Ça commence à s’arranger.
Ah oui, ça s’arrange assez bien, ça revient au niveau de l’intéressant premier film, Dernier été, et c’est même un peu davantage. Ça ne manque pas de maladresses, de balourdises, de tics innocents, de quelques grossièretés de réalisation, mais enfin les personnages sont bien en place, ils ont un comportement cohérent, ils ont la place dans l’histoire.
Guédiguian poursuit son chemin nostalgique de militant communiste désenchanté… Comment ne pas le comprendre, comment ne pas comprendre tous ces braves types intelligents et exaltés qui ont subi l’écrasement de leurs idéaux dans la révélation des crimes de Staline, dans l’écrasement de Budapest, de Prague, dans la folie sanglante des Khmers rouges, dans les illusions dissipées du retour à la rigueur et le désespoir de ne pouvoir changer la vie et de se retrouver à gérer la réalité en voyant, en plus, triompher, la panse grasse du libéralisme ?
Dieu vomit les tièdes – titre tiré d’un verset de L’Apocalypse – se passe en 1989, aux moments consensuels du Bicentenaire de la Révolution française ; 89, moment de concorde et d’espérance, avant 92, début d’une utopie majuscule.
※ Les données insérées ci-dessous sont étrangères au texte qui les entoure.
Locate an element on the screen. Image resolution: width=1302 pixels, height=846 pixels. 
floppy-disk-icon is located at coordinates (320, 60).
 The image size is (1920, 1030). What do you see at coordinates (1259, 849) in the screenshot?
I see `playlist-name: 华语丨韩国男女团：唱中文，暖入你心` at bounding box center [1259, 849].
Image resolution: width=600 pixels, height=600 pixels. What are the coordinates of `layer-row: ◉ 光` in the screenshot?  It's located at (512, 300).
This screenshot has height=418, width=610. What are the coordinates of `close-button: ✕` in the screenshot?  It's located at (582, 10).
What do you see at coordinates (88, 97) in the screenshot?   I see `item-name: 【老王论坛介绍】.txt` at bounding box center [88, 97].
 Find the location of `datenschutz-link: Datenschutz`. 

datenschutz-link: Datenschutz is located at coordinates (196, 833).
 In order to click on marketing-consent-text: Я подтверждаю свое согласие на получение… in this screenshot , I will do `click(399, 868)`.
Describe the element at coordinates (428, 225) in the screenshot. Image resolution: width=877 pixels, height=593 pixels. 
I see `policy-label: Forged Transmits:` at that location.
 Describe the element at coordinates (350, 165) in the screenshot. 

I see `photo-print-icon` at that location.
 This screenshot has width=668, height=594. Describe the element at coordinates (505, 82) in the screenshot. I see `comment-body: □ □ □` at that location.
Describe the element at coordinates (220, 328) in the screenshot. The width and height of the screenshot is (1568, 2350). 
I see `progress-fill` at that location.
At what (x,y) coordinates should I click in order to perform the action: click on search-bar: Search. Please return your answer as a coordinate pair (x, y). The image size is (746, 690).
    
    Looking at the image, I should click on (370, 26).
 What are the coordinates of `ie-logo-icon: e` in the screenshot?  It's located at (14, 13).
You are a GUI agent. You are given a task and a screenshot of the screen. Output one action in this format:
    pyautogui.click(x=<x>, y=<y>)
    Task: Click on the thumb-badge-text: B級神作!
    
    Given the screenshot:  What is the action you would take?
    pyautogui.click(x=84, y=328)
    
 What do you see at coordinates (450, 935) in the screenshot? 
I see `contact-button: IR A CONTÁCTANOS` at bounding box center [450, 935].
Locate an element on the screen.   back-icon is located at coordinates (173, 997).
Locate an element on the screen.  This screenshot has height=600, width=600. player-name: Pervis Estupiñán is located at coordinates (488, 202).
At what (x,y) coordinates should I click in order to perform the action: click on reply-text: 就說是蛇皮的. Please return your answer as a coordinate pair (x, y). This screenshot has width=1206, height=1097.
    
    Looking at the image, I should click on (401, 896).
Les quatre personnages principaux se sont juré vingt ans auparavant, lorsqu’ils étaient de clairs et révoltés enfants de pauvres, qu’ils se battraient pour que vienne le jour où tout le monde sera riche sans être capitaliste. Depuis lors Cochise (Jean-Pierre Darroussin) est devenu un romancier à succès, Quatre œils (Pierre Banderet) est un mauvais journaliste, Tirelire Ariane Ascaride, serveuse de bistro, couche avec à peu près tout le monde et Frisé (Gérard Meylan), qui est seul resté fidèle à ses rêves de gosse, survit en zonant et en peignant interminablement le pont du canal de Caronte, qui relie l’étang de Berre et la Méditerranée.
Ce pont tournant, nous le connaissons bien, depuis Toni de Jean Renoir, où il figurait dans le décor. Là, il est un peu davantage et son omniprésence tout autant que sa machinerie compliquée en font presque un protagoniste. Il faut dire que le film ne se passe pas à Marseille, à L’Estaque, pour une fois, mais à Martigues, à qui les destructions du dernier siècle n’ont pas tout à fait enlevé le charme de sa situation de Venise provençale éparpillée dans les trois quartiers de Jonquières, l’Île et Ferrières, séparés par de multiples canaux et irisée d’une lumière particulière qui a beaucoup attiré les peintres. En tout cas, si Guédiguian ne filme pas la même ville, il met en valeur aussi bien que d’habitude le sel de la mer, les platanes qui donnent une ombre si épaisse et si tendre, le vent qui caresse les soirées tièdes…
Les films de retrouvailles sont souvent pleins de charme, puisque nous nous y retrouvons tous, plus ou moins ; celui-ci serait excellent, dans la banalité consentie des jours si, scorie habituelle, ne venait se greffer un (tout petit) mystère criminalo-politique. C’est que, dans le désespoir du renoncement à la pureté de la jeunesse, on peut bêtement choisir la révolte et la folie ; comme le Bruno Leroux du Cavale de Belvaux, mais de manière plus fruste, Frisé (Gérard Meylan) ne peut pas supporter le compromis, et veut débarrasser le monde de sa vermine, celle qui grouille, qui est partout, qu’on va éliminer.
Devant l’impasse, Guédiguian recule. Et le dernier plan des deux amis détruits, devant le canal impassible, est bien beau.